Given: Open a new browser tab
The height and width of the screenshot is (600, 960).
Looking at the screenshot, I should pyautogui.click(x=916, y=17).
==
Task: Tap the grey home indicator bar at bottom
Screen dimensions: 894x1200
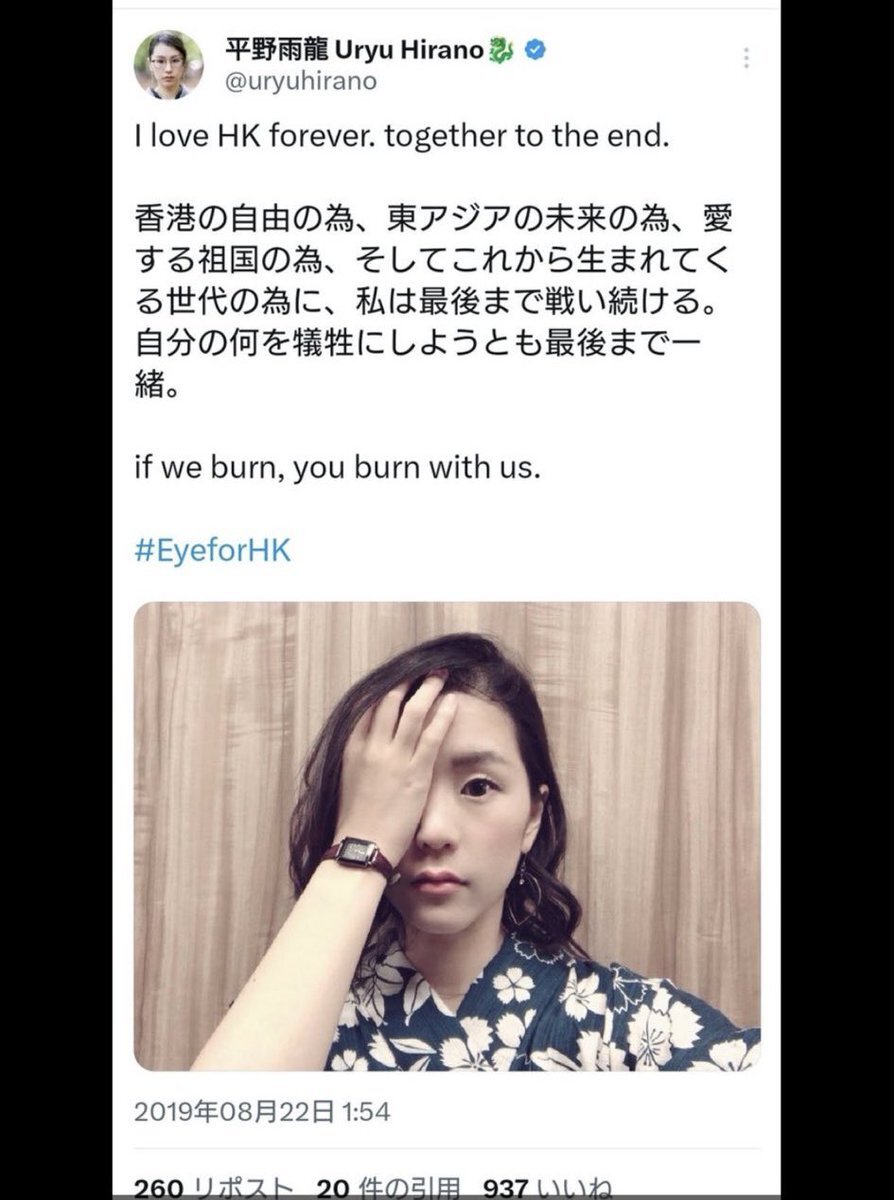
--
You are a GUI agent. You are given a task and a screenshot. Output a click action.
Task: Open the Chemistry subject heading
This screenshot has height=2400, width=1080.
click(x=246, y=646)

§ **Work to be completed**: Copy the lines of the entries above that mention "Open".

§ **Answer to this problem**:
Given: Open a new browser tab
Task: Open the Chemistry subject heading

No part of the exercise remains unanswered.